[[ MATERIAL FOR THIS EXERCISE, beginning ]]

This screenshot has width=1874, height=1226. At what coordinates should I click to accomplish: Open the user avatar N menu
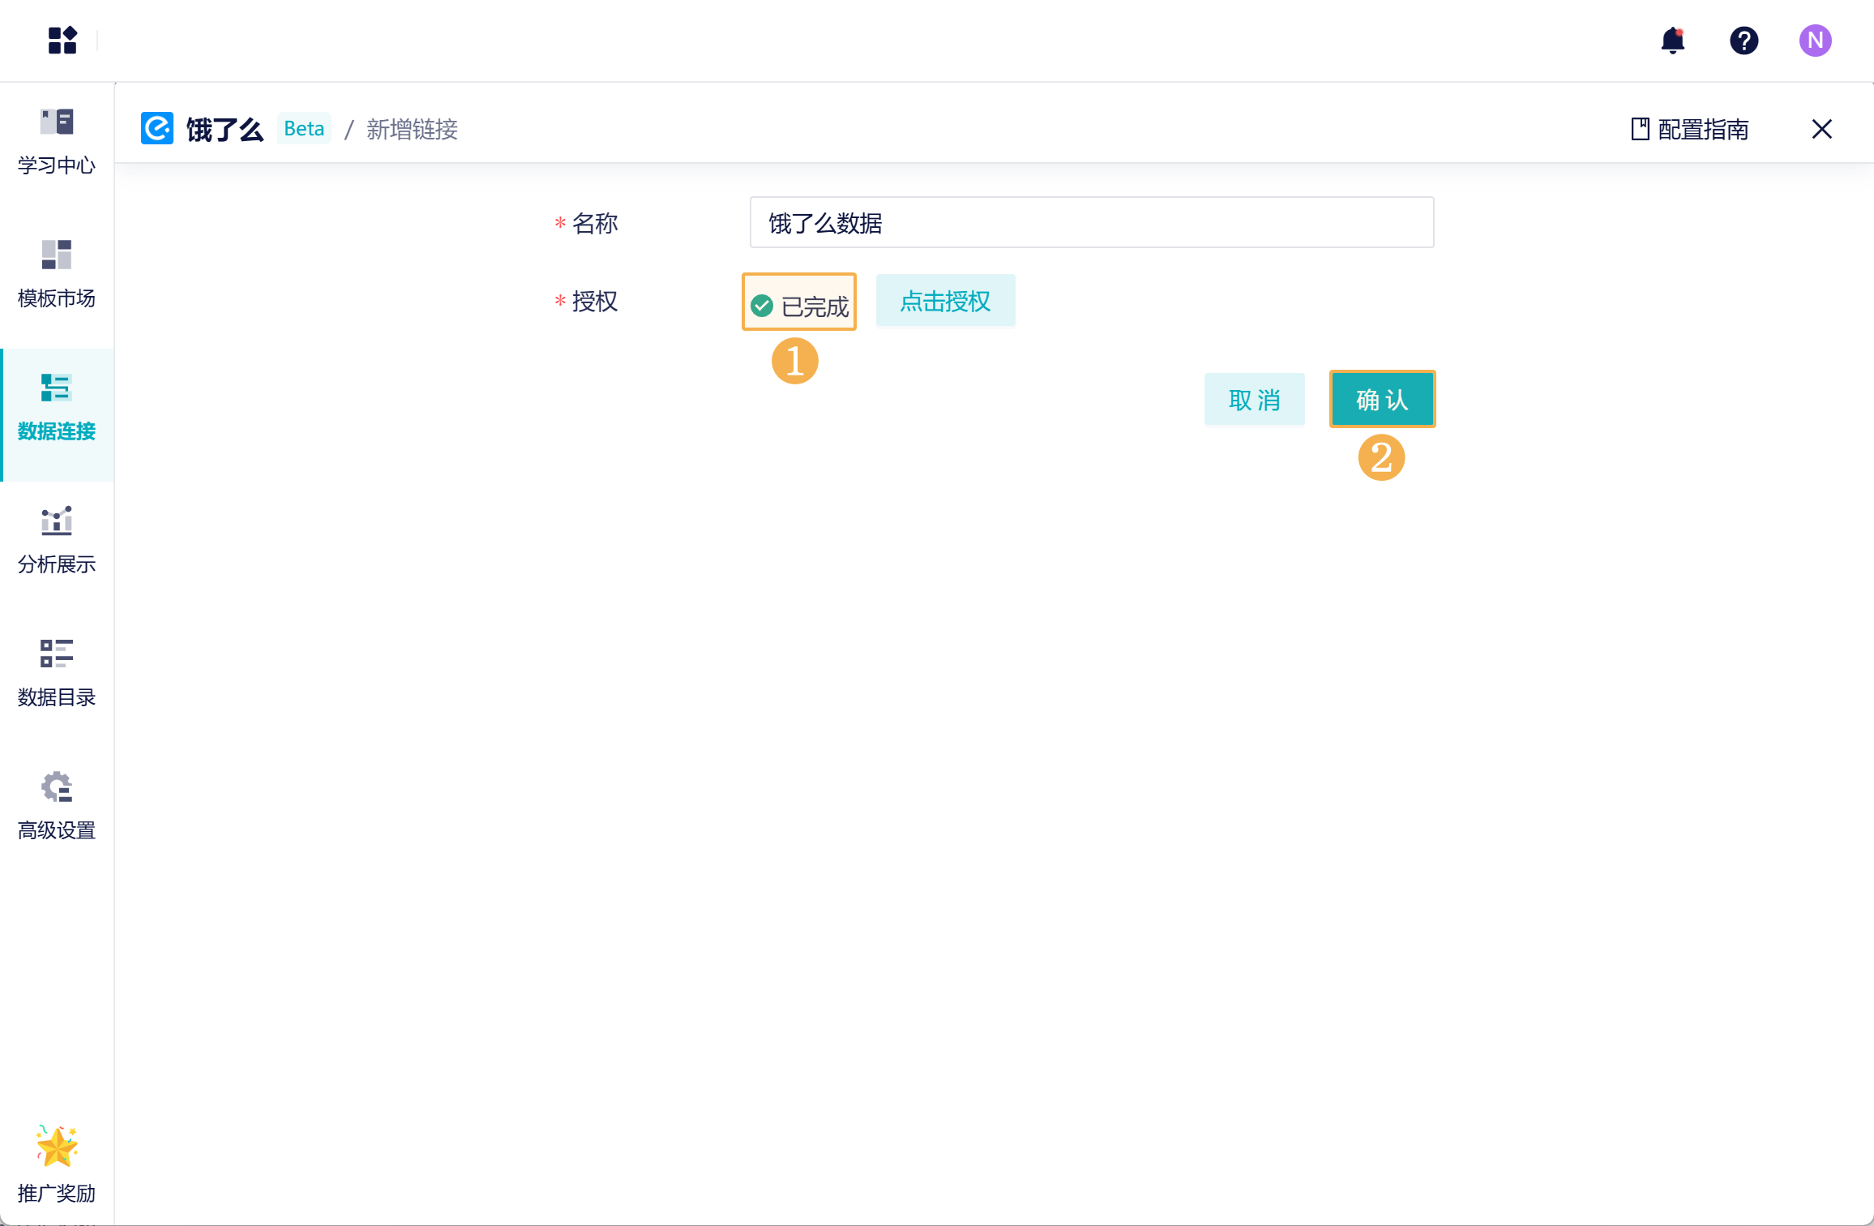1815,40
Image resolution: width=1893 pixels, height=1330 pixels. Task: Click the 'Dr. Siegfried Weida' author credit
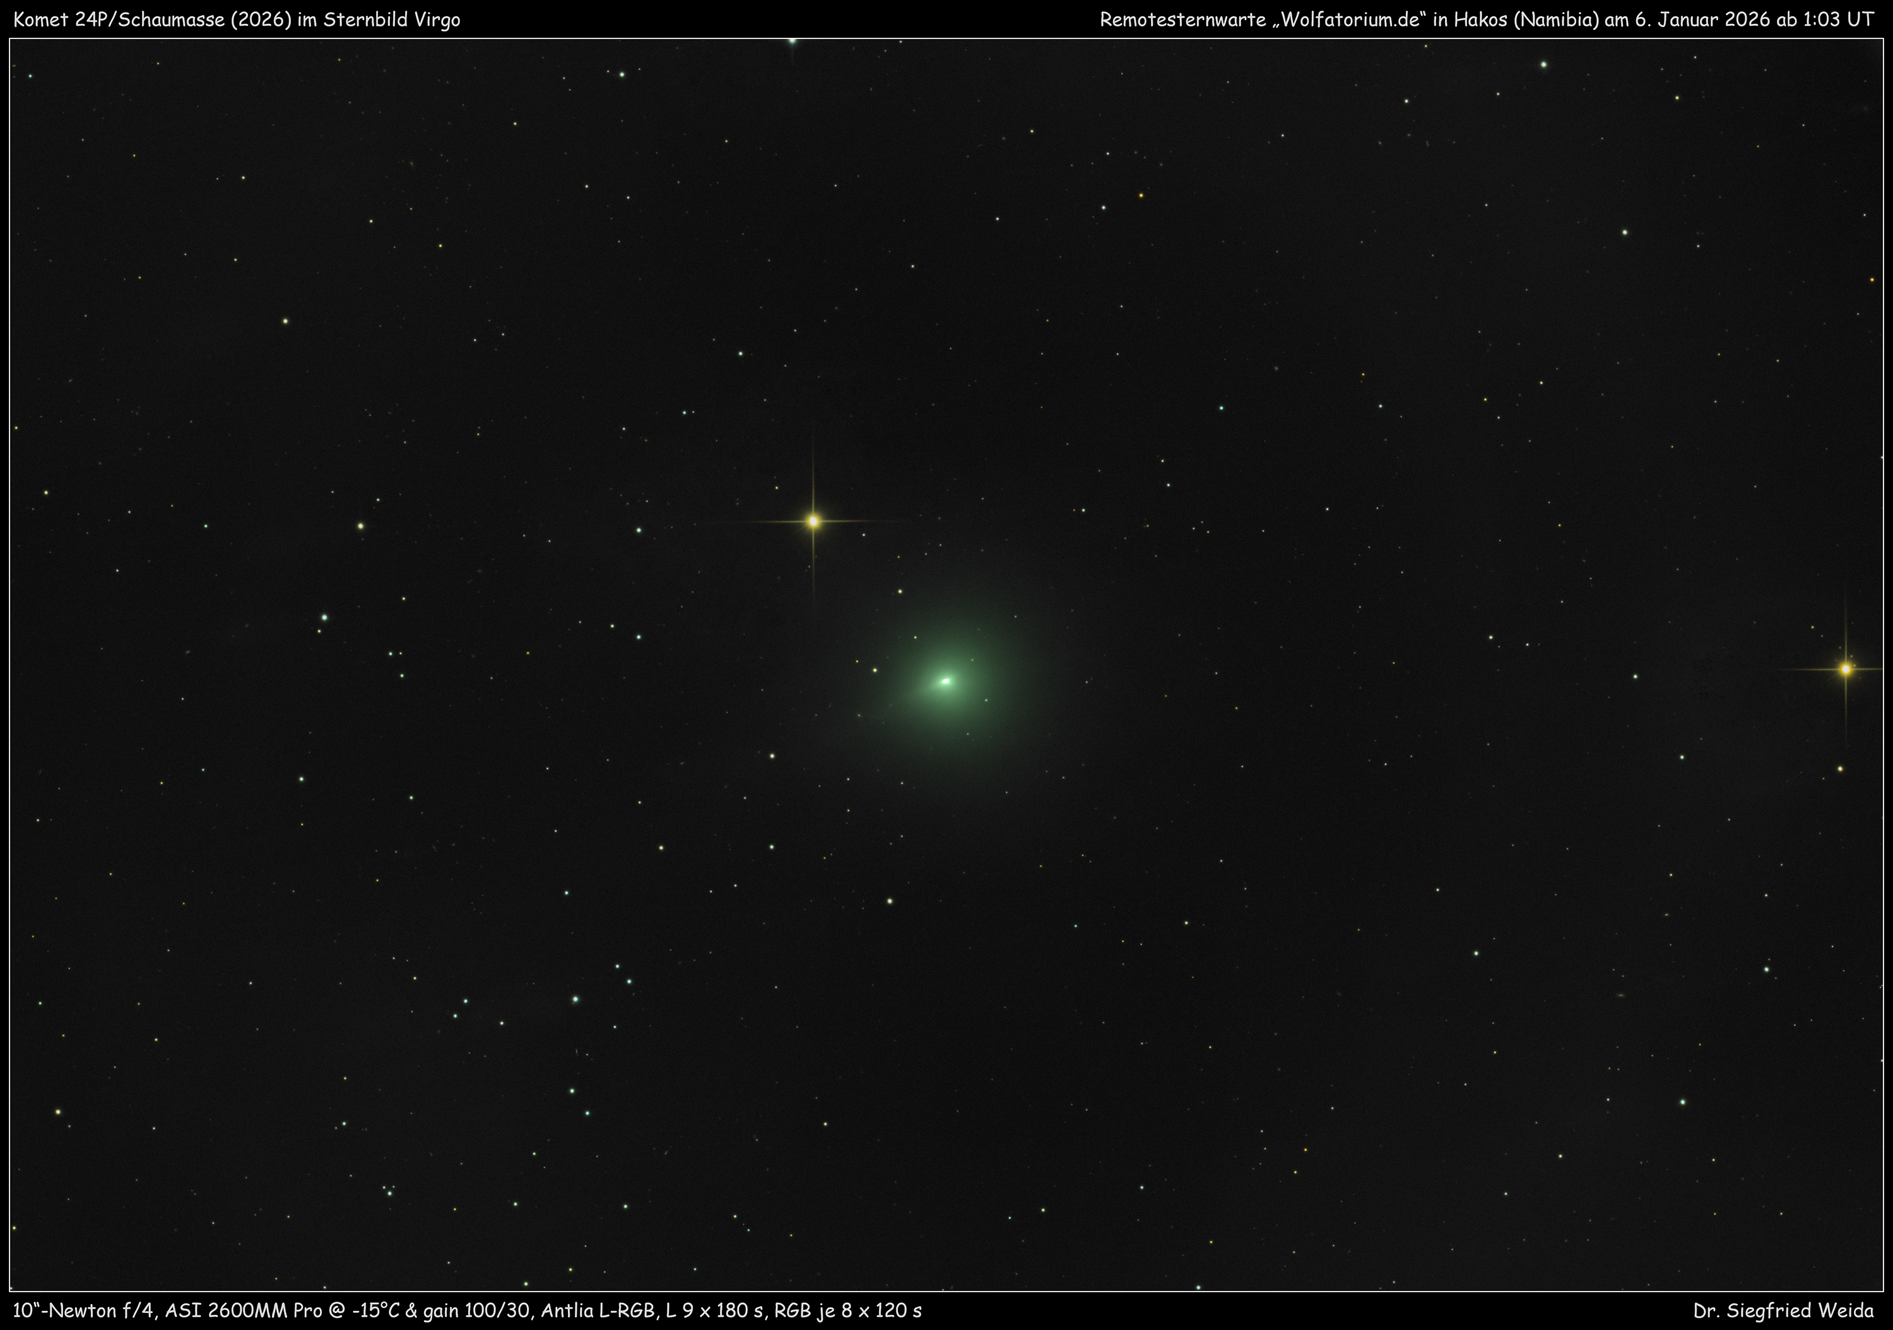pyautogui.click(x=1783, y=1310)
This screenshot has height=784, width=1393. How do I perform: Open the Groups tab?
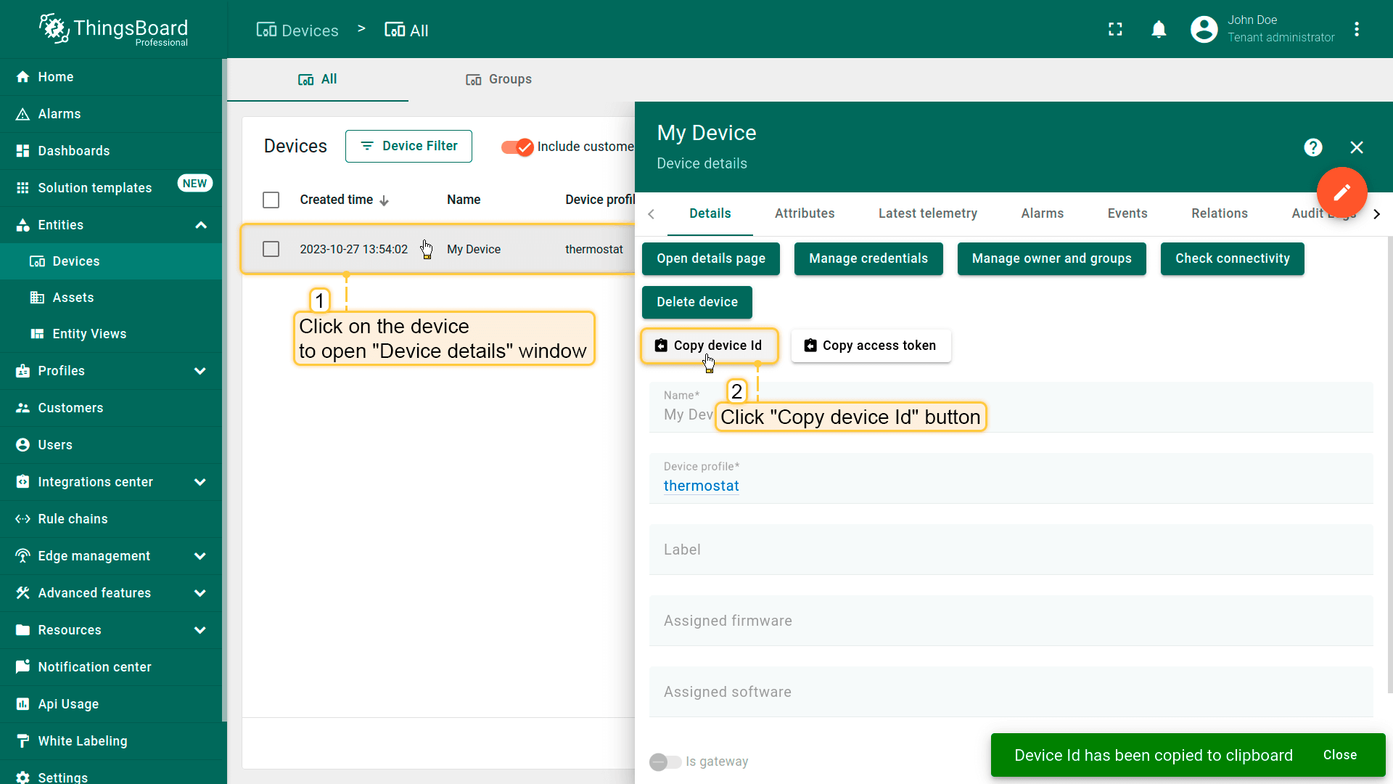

[[ MATERIAL FOR THIS EXERCISE, end ]]

:: INSTRUCTIONS TO FOLLOW ::
Output all of the records exactly as they appear above, but not the pictures.

:: EXERCISE OUTPUT ::
This screenshot has width=1874, height=1226. At what coordinates should I click to accomplish: Open the user avatar N menu
1815,40
Image resolution: width=1893 pixels, height=1330 pixels. Task: Click the 'Dr. Siegfried Weida' author credit
pyautogui.click(x=1783, y=1310)
This screenshot has height=784, width=1393. How do I perform: Open the Groups tab?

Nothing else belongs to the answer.